Le Green Deal Sports Domains se concentre, entre autres, sur la qualité des sols, la gestion efficace de l'eau pour les terrains de sport, la réduction de l'utilisation des pesticides et l'intégration des terrains de sport dans ce que l'on appelle les réseaux vert-bleu. Les initiateurs sont Sport Flanders et l'Agence flamande de l'environnement (VMM) pour le gouvernement, et VSF et Netwerk Lokaal Sportbeleid en tant qu'organisations sectorielles. Avec des partenaires privés, ils partagent leurs connaissances sur la construction, l'entretien et l'utilisation des terrains de sport en plein air, y compris les terrains de football, les terrains de golf, les terrains en gravier et les terrains en gazon naturel et en gazon artificiel.
David Nassen et Stefanie Pype, coordinateurs du projet Green Deal Sports Domains : “Dans nos objectifs initiaux, nous avons mis l'accent sur des points spécifiques. L'un d'entre eux est l'aspect de l'intégration de la nature. Les ambitions européennes indiquent que le but est de restaurer environ 30% de notre nature totale d'ici 2030. Mais que se passerait-il si nous étendions cet objectif à nos domaines sportifs ? Après tout, nous avons beaucoup de ‘zones intermédiaires’, avec lesquelles rien ne se passe actuellement. Ou des clôtures qui pourraient facilement être un peu plus ‘naturelles’. Des clôtures aux haies, en quelque sorte. De cette manière, nous créons un habitat supplémentaire et augmentons l'offre de nourriture pour différents types de faune. Grâce à une gestion adaptée, la valeur naturelle de nos terrains de sport augmente. C'est aussi simple que cela.”

Stefanie Pype, coordinatrice du projet Green Deal Sports Domains : “Nous avons également organisé récemment une journée de rencontre Green Deal au De Brabantse Golf, avec un accent particulier sur l'aménagement paysager, le lien avec l'environnement, la biodiversité et, bien sûr, l'intégration de la nature. Lors de ces journées de rencontre, des orateurs intéressants veillent à ce que les clubs sportifs, les responsables sportifs, les agents d'entretien des terrains, les ingénieurs, les chercheurs et les consultants obtiennent des informations précieuses et de l'inspiration.
peut prendre pour rendre un domaine sportif plus durable”.”

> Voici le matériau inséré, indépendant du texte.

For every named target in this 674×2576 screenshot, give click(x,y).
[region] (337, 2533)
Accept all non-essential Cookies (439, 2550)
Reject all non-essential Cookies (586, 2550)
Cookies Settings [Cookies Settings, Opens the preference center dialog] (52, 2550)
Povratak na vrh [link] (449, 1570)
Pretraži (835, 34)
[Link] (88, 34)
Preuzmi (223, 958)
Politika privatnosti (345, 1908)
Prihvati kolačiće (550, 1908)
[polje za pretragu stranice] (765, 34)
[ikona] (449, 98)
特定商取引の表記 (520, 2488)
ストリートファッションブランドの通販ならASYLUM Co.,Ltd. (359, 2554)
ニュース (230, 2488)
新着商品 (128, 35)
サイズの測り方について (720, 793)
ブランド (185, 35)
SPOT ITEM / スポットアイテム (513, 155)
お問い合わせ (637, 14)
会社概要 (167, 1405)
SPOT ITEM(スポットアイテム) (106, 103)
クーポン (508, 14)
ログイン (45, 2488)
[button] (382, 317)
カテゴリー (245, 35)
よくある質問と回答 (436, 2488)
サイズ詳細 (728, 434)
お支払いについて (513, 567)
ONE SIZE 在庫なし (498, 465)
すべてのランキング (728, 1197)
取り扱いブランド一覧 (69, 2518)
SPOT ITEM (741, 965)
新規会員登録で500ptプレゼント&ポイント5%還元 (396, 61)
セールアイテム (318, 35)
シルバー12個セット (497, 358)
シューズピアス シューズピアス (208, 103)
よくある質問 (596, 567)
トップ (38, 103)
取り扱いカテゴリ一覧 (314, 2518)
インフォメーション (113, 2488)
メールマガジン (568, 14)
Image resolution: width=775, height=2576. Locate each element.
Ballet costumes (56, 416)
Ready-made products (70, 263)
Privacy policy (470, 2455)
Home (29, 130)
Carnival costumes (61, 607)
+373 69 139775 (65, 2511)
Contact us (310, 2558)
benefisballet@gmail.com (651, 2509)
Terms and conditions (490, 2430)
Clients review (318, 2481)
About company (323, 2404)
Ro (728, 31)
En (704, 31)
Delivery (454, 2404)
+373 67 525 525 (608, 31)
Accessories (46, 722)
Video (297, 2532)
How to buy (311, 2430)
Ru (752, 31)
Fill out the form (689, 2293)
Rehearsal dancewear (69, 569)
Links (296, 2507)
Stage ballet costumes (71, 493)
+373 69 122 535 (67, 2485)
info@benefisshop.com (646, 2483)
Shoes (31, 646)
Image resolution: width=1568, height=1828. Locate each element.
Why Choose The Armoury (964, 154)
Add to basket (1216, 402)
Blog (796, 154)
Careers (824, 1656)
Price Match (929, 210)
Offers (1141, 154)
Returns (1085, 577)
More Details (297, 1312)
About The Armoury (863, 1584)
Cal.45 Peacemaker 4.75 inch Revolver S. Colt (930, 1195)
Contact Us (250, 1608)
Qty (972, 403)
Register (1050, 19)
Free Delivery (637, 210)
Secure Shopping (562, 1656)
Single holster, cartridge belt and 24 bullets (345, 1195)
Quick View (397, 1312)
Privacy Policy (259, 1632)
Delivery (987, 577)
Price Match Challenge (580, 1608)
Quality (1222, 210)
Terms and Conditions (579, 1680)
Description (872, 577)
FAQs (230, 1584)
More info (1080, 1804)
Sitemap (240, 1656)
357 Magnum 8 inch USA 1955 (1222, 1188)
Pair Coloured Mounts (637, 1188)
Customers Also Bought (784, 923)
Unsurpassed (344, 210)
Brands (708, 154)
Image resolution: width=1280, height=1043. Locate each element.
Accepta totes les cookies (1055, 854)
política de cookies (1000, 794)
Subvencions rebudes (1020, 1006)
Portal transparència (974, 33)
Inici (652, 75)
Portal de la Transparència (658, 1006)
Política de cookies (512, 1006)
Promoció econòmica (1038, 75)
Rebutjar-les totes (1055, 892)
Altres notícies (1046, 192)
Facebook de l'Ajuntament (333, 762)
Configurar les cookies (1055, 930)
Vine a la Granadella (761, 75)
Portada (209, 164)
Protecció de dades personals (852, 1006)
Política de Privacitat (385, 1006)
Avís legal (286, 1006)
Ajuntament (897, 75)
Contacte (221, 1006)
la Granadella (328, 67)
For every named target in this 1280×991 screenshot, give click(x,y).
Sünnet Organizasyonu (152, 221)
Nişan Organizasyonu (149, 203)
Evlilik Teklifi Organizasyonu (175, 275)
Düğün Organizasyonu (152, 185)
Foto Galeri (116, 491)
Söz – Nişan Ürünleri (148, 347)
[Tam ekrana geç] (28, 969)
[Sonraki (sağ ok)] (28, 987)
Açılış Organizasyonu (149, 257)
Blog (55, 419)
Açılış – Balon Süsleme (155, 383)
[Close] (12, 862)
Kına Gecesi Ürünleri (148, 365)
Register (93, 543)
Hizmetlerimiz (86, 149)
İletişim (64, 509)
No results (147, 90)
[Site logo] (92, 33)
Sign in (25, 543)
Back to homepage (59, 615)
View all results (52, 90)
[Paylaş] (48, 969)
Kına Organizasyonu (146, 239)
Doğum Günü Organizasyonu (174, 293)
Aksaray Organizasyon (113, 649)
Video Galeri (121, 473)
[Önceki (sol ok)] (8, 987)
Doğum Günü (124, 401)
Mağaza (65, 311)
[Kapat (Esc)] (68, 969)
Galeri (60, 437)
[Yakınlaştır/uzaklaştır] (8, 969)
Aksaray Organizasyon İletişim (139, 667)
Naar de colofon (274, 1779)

“La VMM, qui est l'un des initiateurs du Green Deal, a proposé une mise à jour importante pour son portail climatique de Flandre (https://klimaat.vmm.be)”, poursuit Stefanie Pype. “Le site web offre des outils importants pour adapter les domaines publics. À cette fin, la VMM a développé un outil IMPACT, PLAN et PROJET. Cet outil vous permet d'examiner les plans locaux d'adaptation au climat afin de déterminer l'impact actuel et futur dans votre municipalité. En outre, vous recevez des conseils pratiques sur la meilleure façon de procéder en termes concrets. Depuis cette année, la VMM a également nommé des conseillers locaux. Avec ce nouveau service, il a établi un point de contact à bas seuil pour les gouvernements locaux, les provinces et les organisations. Les conseillers locaux peuvent aider à traduire la politique flamande dans les plans locaux.‘

“Une autre action importante est que les 11 municipalités de la région sportive du Midwest ont organisé une session de travail sur les domaines sportifs écologiques en octobre de cette année. Elles y ont discuté de ce qui avait déjà été réalisé en termes d'écologisation des domaines sportifs et des défis spécifiques à relever. Ils ont également insisté sur le fait qu'il s'agissait d'un projet pilote et qu'ils souhaitaient obtenir de nombreux résultats dans ce domaine. Si nous parvenons à réunir à nouveau les 20 régions sportives autour de la table, nous pourrons faire des progrès considérables. Nous y travaillons‘, conclut un David Nassen combatif.